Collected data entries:

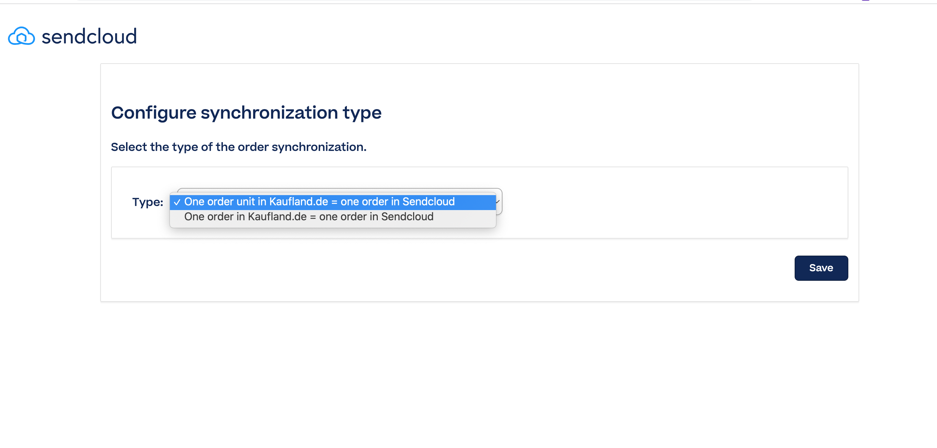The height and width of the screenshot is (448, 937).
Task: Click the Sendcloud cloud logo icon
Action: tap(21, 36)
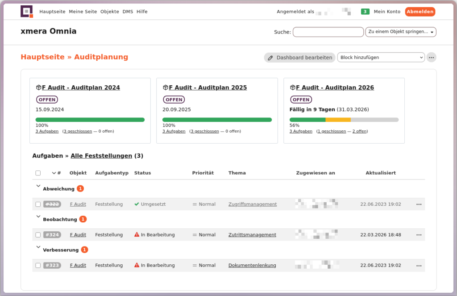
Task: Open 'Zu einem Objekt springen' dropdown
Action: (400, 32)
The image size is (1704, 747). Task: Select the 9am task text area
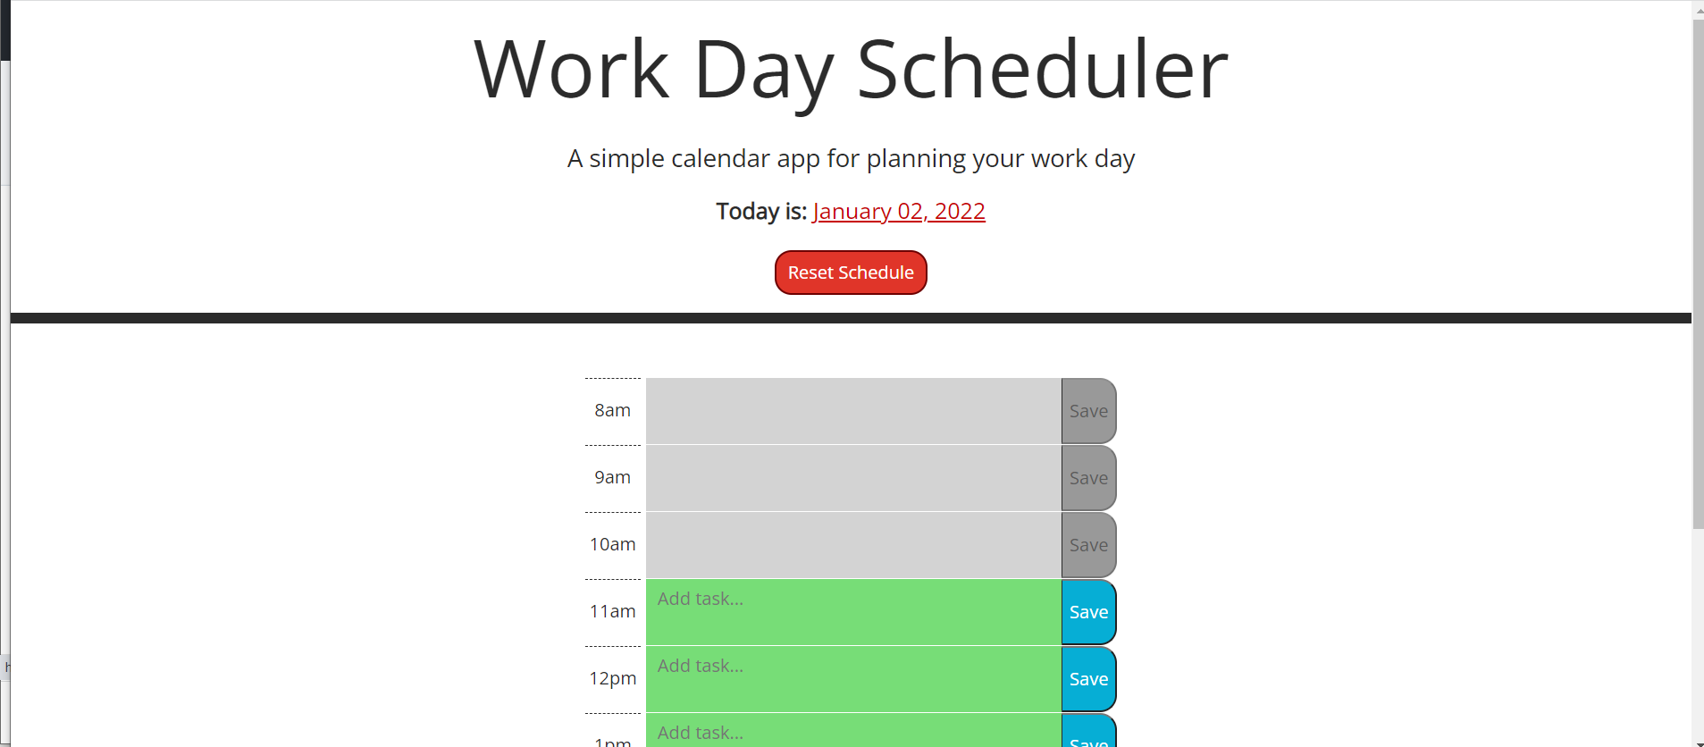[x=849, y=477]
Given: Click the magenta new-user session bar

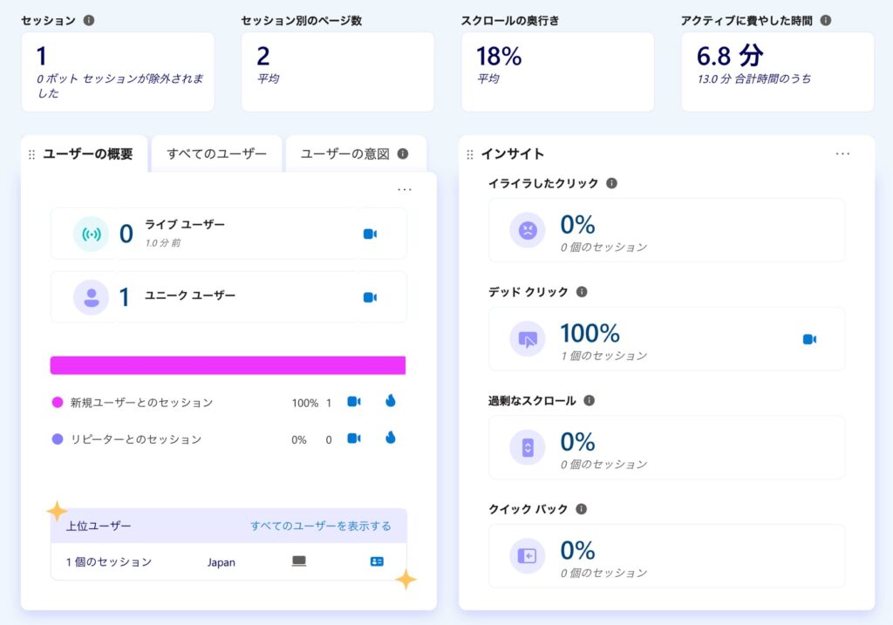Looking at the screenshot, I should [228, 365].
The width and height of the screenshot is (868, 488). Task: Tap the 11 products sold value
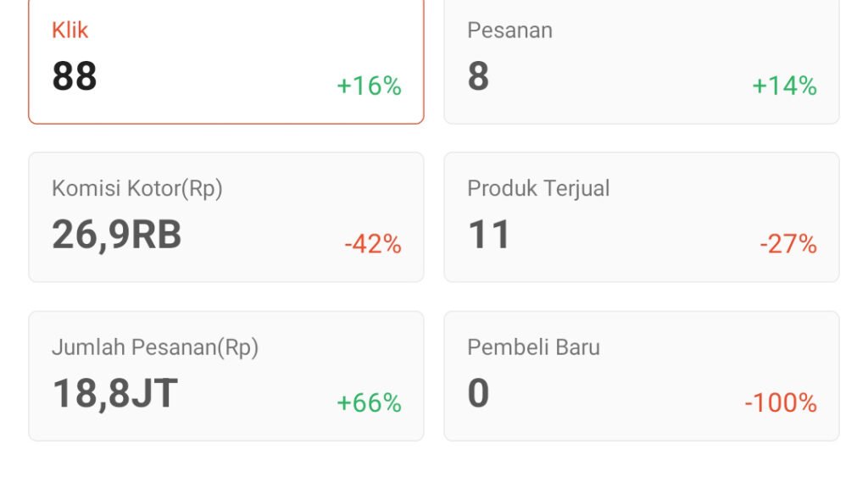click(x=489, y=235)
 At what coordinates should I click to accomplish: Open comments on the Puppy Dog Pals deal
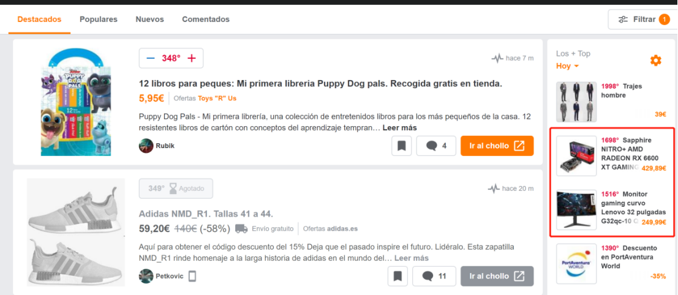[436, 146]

TO DO: Transcribe exactly the span of lines from the line holding "The image size" through the last line above, both included. Pictures stay out.

RESULT OF THE TASK:
The image size is (1704, 747). Task: Select the 9am task text area
[x=849, y=477]
Given: Click the magenta new-user session bar

Looking at the screenshot, I should [228, 365].
The width and height of the screenshot is (868, 488). Task: Tap the 11 products sold value
click(x=489, y=235)
 At what coordinates should I click to accomplish: Open comments on the Puppy Dog Pals deal
[436, 146]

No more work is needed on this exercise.